Madeleine Brunelet : J’ai toujours aimé le dessin plus que tout quand j’étais gamine, c’était une évidence pour moi, je n’ai jamais eu envie d’être vétérinaire ou je ne sais quoi, j’ai passé mon enfance au milieu de tonnes de crayons, de papier. Elevée dans une famille où le bricolage était roi, toujours dans le collage, le coloriage, la peinture et le dessin!

BTL : Comment de cette envie, de ce rêve d’enfant, on fait son métier?Couv MB

MB : Cela n’a pas été un plaisir pour mon père qui pensait que ce n’était pas un métier où on gagne sa vie, pas un métier tout court. Il m’a donc fortement conseillée de passer le concours  des Postes, ce que je n’ai pas fait, néanmoins il a accepté que je fasse des études de dessin, que j’ai suivies à l’Académie Charpentier à Paris. L’idée n’était pas d’être artiste, ce qui a été rassurant pour la famille, l’idée était de travailler en agence de publicité, à la création, à l’image. On avait des cours d’illustration où j’ai fait part de mes envies au prof qui m’a dit que vraiment ça, ce n’était pas envisageable une seconde, que jamais je ne pourrai être illustratrice…

BTL : Selon quels critères? 

MB :  Je ne sais pas, il devait trouver que j’étais vraiment trop nulle ! Donc c’est resté dans l’oeuf à ce moment-là. Mais j’ai quand même dessiné dans mon boulot, j’ai travaillé en agence de pub quelques années, stage puis job chez Roumagnac, directrice artistique junior en quelques années. A l’époque les techniques actuelles n’existaient pas, tout se faisait en rough, esquisse au feutre, de ce que devait être l’affiche, les pages presse, etc… On dessinait aussi les « story board » des films de pub.

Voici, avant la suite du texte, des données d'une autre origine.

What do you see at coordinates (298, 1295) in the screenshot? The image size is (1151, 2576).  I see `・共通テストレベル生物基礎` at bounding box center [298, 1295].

Ensuite, j’ai eu mon premier enfant et j’ai bossé en free lance pour des agences de publicité en tant que « roughman »,  j’ai fait pas mal de story board, travail de nuit, parce que toujours en urgence, appelée à 17h pour un travail qui devait être rendu le lendemain 9h. Horaires qui marchent très bien avec un bébé quand on n’en a qu’un et où l’on gagne très bien sa vie! J’ai aussi créé des motifs pour une marque de vêtements… Bon an mal an  j’ai fait quelques dessins, j’ai toqué aux portes et ma première parution était l’illustration d’une petite comptine, double page chez Milan presse dans un magazine.L'ecole j'irai pas N’ayant pas beaucoup de clients, je me suis dit il faut que je trouve une idée, que j’écrive et c’est là que j’ai créé ma première collection  « La Maternelle » pour laquelle j’étais donc auteur-illustrateur. L’idée était d’avoir un support pour raconter l’école aux enfants, pouvoir échanger avec eux à ce sujet. Je l’ai envoyé à quelques éditeurs et ça devait être une bonne idée parce qu’ils ont tous dit oui. Comme Actes Sud démarrait, que c’était une jolie maison, j’ai travaillé avec eux. C’est là que j’ai vraiment commencé à être illustratrice.  J’ai ensuite fait plein de bouquins très chouettes avec eux sur toutes sortes de thèmes concernant les enfants.

BTL: Tout votre univers d’illustratrice est axé sur la petite enfance, qu’est-ce qui vous motive à dessiner et écrire pour cette tranche d’âge?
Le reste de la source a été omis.